___ Texto extraído ___

Juiz impede apreensão de papagaio por bem-estar e vínculo afetivo do animal com tutora


  
 

Uma mulher conseguiu na Justiça o direito a manter em casa um papagaio que vive com ela há mais de 30 anos. A ação foi ajuizada contra o Estado de São Paulo e o Instituto Brasileiro do Meio Ambiente e dos Recursos Naturais Renováveis – IBAMA para a regularização da convivência e o impedimento da apreensão do animal silvestre. A decisão é da 3ª Vara Federal de Santos, em São Paulo.

Na ação, a autora pediu que os órgãos se abstenham de aplicar quaisquer sanções pela posse irregular do papagaio Leco. Ela criava o animal sem o conhecimento da lei ambiental e de que não poderia mantê-lo em ambiente doméstico. Em sua decisão, o magistrado reconheceu o vínculo afetivo entre a autora e o papagaio, comprovado pelo bem-estar da ave.

A sentença lembra que a Lei 9.605/1998, que dispõe sobre sanções penais e administrativas a condutas lesivas ao meio ambiente, prevê que a aplicação de pena pode ser afastada caso a espécie não seja ameaçada de extinção. O juiz também ressaltou que o animal em questão sequer tem condições de ser reintroduzido ao habitat, já que sofre limitações que o impedem de voar e seus 30 anos já são similares ao tempo que poderia sobreviver na natureza.

Judiciário tem sido sensível a casos do tipo

O Instituto Brasileiro de Direito de Família – IBDFAM trata da preservação do afeto entre humanos e animais de estimação em seu enunciado 11: “Na ação destinada a dissolver o casamento ou a união estável, pode o juiz disciplinar a custódia compartilhada do animal de estimação do casal”.

Para o juiz Rafael Calmon, membro do IBDFAM, a decisão da Justiça de São Paulo foi “correta e, sobretudo, necessária no tempo em que vivemos”. Segundo ele, o Poder Judiciário tem se mostrado atento e sensível às relações afetivas nutridas entre animais humanos e não humanos.

“Mostra disso é que o STJ vem priorizando o bem-estar animal em seus mais recentes julgados, como o fez ao assegurar o direito de visitas dos pais humanos à cadelinha yorkshire Kim (REsp. 1.713.167/SP, DJe de 09/10/18) e ao declarar o direito de o papagaio Tafarel permanecer com seus tutores (REsp. 1.483.969/CE, DJe de 23/10/14)”, cita o magistrado.

___ Dados fornecidos ___

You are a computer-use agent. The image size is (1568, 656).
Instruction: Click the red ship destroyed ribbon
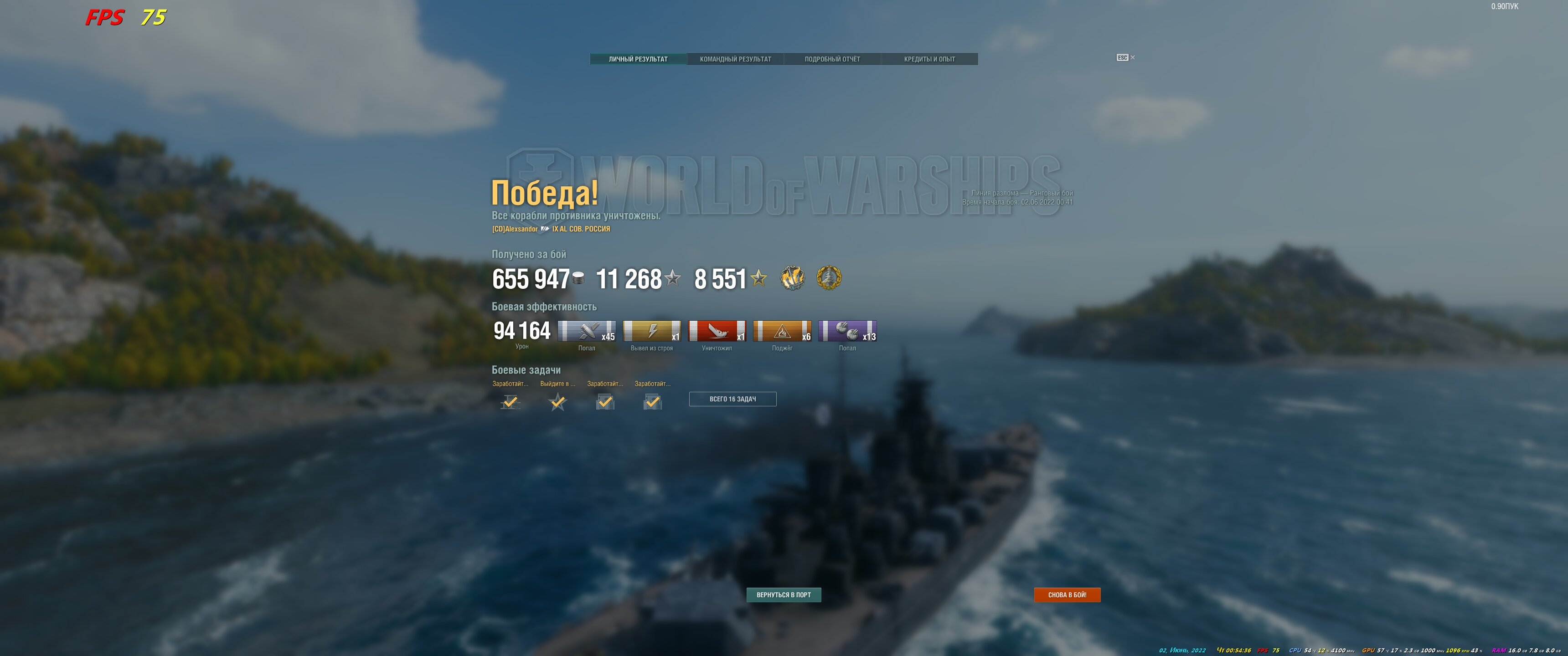[x=717, y=331]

___

Exercício proposto 1 |
Responda com base na notícia sobre o papagaio Leco:
(a) Qual vara federal proferiu a decisão?
(b) Segundo o juiz, por que o papagaio não tem condições de ser reintroduzido ao habitat?
(c) Em que recurso especial o STJ assegurou o direito de visitas à cadelinha yorkshire Kim?
Exercício proposto 2 | Prossiga a notícia sobre o papagaio Leco a partir da última frase apresentada.

Resultado do exercício 1 |
(a) A 3ª Vara Federal de Santos, em São Paulo.
(b) Porque sofre limitações que o impedem de voar e porque seus 30 anos já são similares ao tempo que poderia sobreviver na natureza.
(c) No REsp. 1.713.167/SP, DJe de 09/10/18.

Resultado do exercício 2 |
Ele aponta que o caso ocorrido em Santos é diferente por se tratar de animal silvestre, e a natureza, seu habitat, não poderia ser reproduzida em ambiente doméstico. “Todavia, em casos excepcionais, como os dos papagaios Leco e Tafarel, a permanência ao lado de seres humanos que lhes destinaram tratamento afetuoso por mais de uma década
representa fator mais do que suficiente para a legitimação da situação”, defende.

“A longa duração da convivência atribuiu características especiais não só à relação entre humanos e não humanos, como também aos próprios bichos, que, por conta disso, acabaram sendo ‘domesticados’ e poderiam enfrentar sérias dificuldades em se adaptar à natureza selvagem ou à vida em cativeiro”, acrescenta Calmon.

Lacuna na legislação brasileira

“Nossa legislação, a respeito do Direito Animal, é ampla e variada, mas talvez precise ser atualizada”, acredita o juiz. Ele atenta que, apesar de diversas espécies normativas terem sido editadas entre as décadas de 1960 e 1990, o Código Civil de 2002 continua considerando os animais, indistintamente, como coisas.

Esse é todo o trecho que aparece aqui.